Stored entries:
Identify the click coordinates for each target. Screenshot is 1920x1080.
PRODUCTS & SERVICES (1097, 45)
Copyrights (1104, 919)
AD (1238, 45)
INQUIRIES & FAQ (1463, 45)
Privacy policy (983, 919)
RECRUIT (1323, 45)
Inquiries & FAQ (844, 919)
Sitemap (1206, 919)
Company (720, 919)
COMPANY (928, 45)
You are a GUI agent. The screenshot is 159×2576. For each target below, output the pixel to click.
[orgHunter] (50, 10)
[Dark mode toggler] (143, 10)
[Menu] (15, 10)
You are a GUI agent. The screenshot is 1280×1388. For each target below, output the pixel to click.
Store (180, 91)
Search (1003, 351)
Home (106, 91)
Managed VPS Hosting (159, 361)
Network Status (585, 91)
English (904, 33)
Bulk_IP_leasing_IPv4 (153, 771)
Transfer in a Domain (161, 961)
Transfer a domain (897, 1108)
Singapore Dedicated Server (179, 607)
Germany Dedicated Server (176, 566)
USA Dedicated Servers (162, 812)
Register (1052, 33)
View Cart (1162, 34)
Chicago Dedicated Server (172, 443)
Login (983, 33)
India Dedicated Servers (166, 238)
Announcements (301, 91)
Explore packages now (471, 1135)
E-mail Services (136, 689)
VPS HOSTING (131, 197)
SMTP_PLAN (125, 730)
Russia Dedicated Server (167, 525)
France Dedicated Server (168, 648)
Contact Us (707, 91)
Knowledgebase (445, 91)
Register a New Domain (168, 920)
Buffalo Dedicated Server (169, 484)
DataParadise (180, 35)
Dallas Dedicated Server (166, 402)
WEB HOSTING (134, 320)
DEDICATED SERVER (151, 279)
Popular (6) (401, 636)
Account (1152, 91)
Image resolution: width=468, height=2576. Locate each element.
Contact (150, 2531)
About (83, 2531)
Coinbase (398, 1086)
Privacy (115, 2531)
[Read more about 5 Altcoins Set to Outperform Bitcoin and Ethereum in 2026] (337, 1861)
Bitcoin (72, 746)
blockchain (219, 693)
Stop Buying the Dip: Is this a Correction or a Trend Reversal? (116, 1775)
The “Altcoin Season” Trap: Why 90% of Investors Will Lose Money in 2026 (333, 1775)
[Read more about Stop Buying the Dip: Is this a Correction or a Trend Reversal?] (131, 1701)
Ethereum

Written request: Update the lines above by changing every "Bitcoin" to "BTC", keeping everything else the same.

Full solution:
Identify the click coordinates for each target. Screenshot is 1920x1080.
PRODUCTS & SERVICES (1097, 45)
Copyrights (1104, 919)
AD (1238, 45)
INQUIRIES & FAQ (1463, 45)
Privacy policy (983, 919)
RECRUIT (1323, 45)
Inquiries & FAQ (844, 919)
Sitemap (1206, 919)
Company (720, 919)
COMPANY (928, 45)
You are a GUI agent. The screenshot is 159×2576. For each target below, output the pixel to click.
[orgHunter] (50, 10)
[Dark mode toggler] (143, 10)
[Menu] (15, 10)
You are a GUI agent. The screenshot is 1280×1388. For each target below, output the pixel to click.
Store (180, 91)
Search (1003, 351)
Home (106, 91)
Managed VPS Hosting (159, 361)
Network Status (585, 91)
English (904, 33)
Bulk_IP_leasing_IPv4 (153, 771)
Transfer in a Domain (161, 961)
Transfer a domain (897, 1108)
Singapore Dedicated Server (179, 607)
Germany Dedicated Server (176, 566)
USA Dedicated Servers (162, 812)
Register (1052, 33)
View Cart (1162, 34)
Chicago Dedicated Server (172, 443)
Login (983, 33)
India Dedicated Servers (166, 238)
Announcements (301, 91)
Explore packages now (471, 1135)
E-mail Services (136, 689)
VPS HOSTING (131, 197)
SMTP_PLAN (125, 730)
Russia Dedicated Server (167, 525)
France Dedicated Server (168, 648)
Contact Us (707, 91)
Knowledgebase (445, 91)
Register a New Domain (168, 920)
Buffalo Dedicated Server (169, 484)
DataParadise (180, 35)
Dallas Dedicated Server (166, 402)
WEB HOSTING (134, 320)
DEDICATED SERVER (151, 279)
Popular (6) (401, 636)
Account (1152, 91)
Image resolution: width=468, height=2576. Locate each element.
Contact (150, 2531)
About (83, 2531)
Coinbase (398, 1086)
Privacy (115, 2531)
[Read more about 5 Altcoins Set to Outperform BTC and Ethereum in 2026] (337, 1861)
BTC (72, 746)
blockchain (219, 693)
Stop Buying the Dip: Is this a Correction or a Trend Reversal? (116, 1775)
The “Altcoin Season” Trap: Why 90% of Investors Will Lose Money in 2026 (333, 1775)
[Read more about Stop Buying the Dip: Is this a Correction or a Trend Reversal?] (131, 1701)
Ethereum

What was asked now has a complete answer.